Video: How to handle schema drift

We have created a new video to show you how to handle schema drift (changes to column structure over time):

Youtube ‘likes’ help us to be more prominent and are much appreciated.

Subscribe to our Youtube channel to be notified of future videos.

3 Likes

Some considerations on the schema shifts and name column name changes.

The schema functionality in the input transformation saves additional stack transformations and it enables to read in only necessary columns in the first step. After checking the video, I got more aware that EDT internally the columns are treated based on the column number and not the name, even knowing it already. So not using the schema different column names don’t matter if the order is the same.

I had in the past the problem with different order, so no issue using the schema or stack (in V1 of EDT). But I had the problem in case of some input files delivered, that the order was not stable and for some field a different title was used. In my case luckily it was a stable (and after a while known) differences like “ID” and “PID”. In the past I had to open all input file and checked the headers. Know I tried to find a different approach.

So, I simulated in the first with the following 2 input files:

And used the following schema:

By using the “Ignore empty columns” I got a stable output with 5 columns in the correct order. One of the two coumns ID or PID is empty and therefore ignored. A following rename of PID to ID shows for both input files the same result as the rename is ignored in case of “Input 1” With columns name ID.

The following Sort works as it sorts the first columns “X1” which is before the treated columns 4 with the ID fileds. But the Dedupe on the ID column fails as EDT internally a column number for ID and PID exists (@Andy, I assume that is the reason) and therefore the reference to the column is lost.

I had to think about a different solution. I changed the approach and read in both columns and removed the “ignore empty column” selection:

Know I create with an If transaction a new ID field:

Remove afterwards the first read in ID and PID columns and reorder the fields. Now the following transformations do work stable for different input files. With changes of order and both different column names (ID and PID).

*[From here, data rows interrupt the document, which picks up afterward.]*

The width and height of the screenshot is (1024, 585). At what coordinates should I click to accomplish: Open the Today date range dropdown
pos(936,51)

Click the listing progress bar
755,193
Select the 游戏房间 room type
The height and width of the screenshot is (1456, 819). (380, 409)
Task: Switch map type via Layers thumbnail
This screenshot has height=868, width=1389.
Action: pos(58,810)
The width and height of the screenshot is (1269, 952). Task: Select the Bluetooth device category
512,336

I attach the 4 different small input files I used and the first try of transformation “Field_mismatches.transform” leading to problem and the final stable version “Field_mismatches_stable.transform”. Maybe this helps others in case similar issues come up.

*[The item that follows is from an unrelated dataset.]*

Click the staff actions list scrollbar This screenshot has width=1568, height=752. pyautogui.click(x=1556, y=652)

@Andy, is there any other solution I don’t see avoiding the “If”? I’m clear that in case of unknown changed column names and changed order there is nearly no chance.

Field_mismatches.transform (3.1 KB)
Field_mismatches_stable.transform (3.7 KB)
Input 2.csv (99 Bytes)
Input 4.csv (99 Bytes)
Input 3.csv (98 Bytes)
Input 1.csv (98 Bytes)
I had to change the Excel format of the input files to CSV to get them loaded, even the transform files expect Excel format.

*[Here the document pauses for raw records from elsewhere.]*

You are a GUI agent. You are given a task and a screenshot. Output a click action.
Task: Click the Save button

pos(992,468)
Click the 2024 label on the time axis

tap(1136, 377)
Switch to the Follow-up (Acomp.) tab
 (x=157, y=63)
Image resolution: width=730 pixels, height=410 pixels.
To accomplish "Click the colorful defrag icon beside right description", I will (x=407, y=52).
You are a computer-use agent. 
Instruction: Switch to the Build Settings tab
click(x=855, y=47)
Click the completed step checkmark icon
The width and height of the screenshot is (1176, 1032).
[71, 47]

that EDT internally the columns are treated based on the column number and not the name

It’s a bit more complicated than that. ;0)

I don’t recommend using ‘ignore empty columns’ here. Because that might delete the column you are trying to reference.

In the situation where you might have a column called ID or PID and you don’t know what order they might be, I recommend you do this:

  • use a schema to ensure that ID and PID columns are created in the input (probably only 1 of which is populated) in a predictable location
  • use If to create a new column from ID and PID (depending on which one is populated)
  • remove the original ID and PID
  • reference the new column

Does that help?

That‘s what I did in the „stable“ version. Thanks for the confirmation.

1 Like

I tried to load the examples. But it was a bit fiddly due to the CSV/Excel issue.